這是不能算他預測出錯,卻至少是他沒預測出來的、能影響勝負的一個關鍵細節。
而另一邊,在貴族內務委員會和斯維托奇等人共同凝神注視的地方,顧雷終於還是不得不從天空中落下。
通過在老城區的心網連接者們的視野共享,顧雷也已經發現:
狂暴者們的最佳、最惡之統帥——那大頭改造人呂西安,終於來了。
他內心又驚又急,知道再不能和劍魔糾纏過多,非得和劍魔盡快分出勝負不可。
哪怕是冒巨大的生命危險!
顧雷這才解除無限狼牙,又冒著讓狂暴者們凶威更甚、快速殺光剩余非正式參賽者們的風險,讓賽場暫時放晴,同時降低速度和高度,再次解下已被劍魔削去一個尖角的狼皇霸刀,提著,殺氣四溢地緩緩走向那仍飛在半空中的劍魔,發出一對一近身決鬥的挑釁。
而感應到顧雷要盡快一決生死的絕然意念,宮藏鋒也沒躲閃。
誓死守護老城區的不滅決心,和超凡脫俗的戰鬥本能,也都在告訴內心混沌的宮藏鋒一個讓他有點不明所以、卻又必須執行的命令:
不要再拖下去,馬上殺了他!
宮藏鋒也輕輕拍打黑色的合金雙翼,徐徐落地,更同樣緩緩走向迎面而來的顧雷,拖著他那沾滿鮮血的一對機械劍臂。
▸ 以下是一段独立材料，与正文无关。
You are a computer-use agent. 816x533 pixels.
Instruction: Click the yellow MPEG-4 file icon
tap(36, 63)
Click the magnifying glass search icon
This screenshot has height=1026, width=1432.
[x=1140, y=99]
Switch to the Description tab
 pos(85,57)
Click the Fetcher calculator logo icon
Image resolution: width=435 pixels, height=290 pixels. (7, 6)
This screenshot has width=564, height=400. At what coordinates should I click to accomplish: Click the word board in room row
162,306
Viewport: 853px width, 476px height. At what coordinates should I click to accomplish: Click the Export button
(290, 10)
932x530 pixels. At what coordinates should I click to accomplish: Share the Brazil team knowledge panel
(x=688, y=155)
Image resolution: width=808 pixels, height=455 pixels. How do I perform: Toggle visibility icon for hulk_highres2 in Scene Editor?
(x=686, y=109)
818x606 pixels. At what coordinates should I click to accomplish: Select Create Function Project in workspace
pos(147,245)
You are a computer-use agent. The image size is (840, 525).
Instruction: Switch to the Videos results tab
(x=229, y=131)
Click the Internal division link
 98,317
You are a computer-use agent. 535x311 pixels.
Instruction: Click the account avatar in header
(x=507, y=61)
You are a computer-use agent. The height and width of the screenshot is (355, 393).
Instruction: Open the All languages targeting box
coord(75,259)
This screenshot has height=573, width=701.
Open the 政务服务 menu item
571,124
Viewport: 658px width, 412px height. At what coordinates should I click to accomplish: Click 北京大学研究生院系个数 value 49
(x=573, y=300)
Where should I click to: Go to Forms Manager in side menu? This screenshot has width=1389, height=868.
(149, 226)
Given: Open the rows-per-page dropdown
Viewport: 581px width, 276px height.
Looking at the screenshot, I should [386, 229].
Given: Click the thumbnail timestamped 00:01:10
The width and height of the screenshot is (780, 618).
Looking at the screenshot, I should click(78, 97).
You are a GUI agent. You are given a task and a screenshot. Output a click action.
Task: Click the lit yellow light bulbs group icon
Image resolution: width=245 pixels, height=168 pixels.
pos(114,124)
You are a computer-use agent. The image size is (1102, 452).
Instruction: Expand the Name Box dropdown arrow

後二人就齊齊停下,相距100米左右站定,做分勝負、決生死前的最後等待和準備。
二人皆靜靜調整呼吸和血液循環、積蓄力量,更皆氣勢不斷攀升、愈演愈烈。
顧雷雙目再次紅光大亮、呼吸聲越來越低沉,又運轉起脆皮龍呼吸法,而宮藏鋒的護目鏡也愈發紅光大盛,內心殺意大熾。
二人皆散發出越來越狂暴的殺氣。
一時間,整個賽場七八百名參賽者大多心跳一慢,都感到無比壓抑,連場外的所有觀賽者都有類似感覺。
二人凜然不顧一切的暴虐殺意,經二人本就遠超普通人的意志放大,再於這勢均力敵、狹路相逢、互不相讓的絕命對抗中不斷錘煉,竟是雙雙破限、雙雙蛻變成真正的、讓附近絕大多數人都感到被摁住喉嚨般窒息的殺念。
突然間,一種罕見的、恐怖的變異精神力——殺念,就衝天而起,竟籠罩全場,更深刻地震撼了全場。
在伊萬諾夫、呂西安、宮藏鋒和顧雷這四個全場最強者間,兩場決鬥皆蓄勢待發,都在為決出那最後的唯一最強者做最後準備。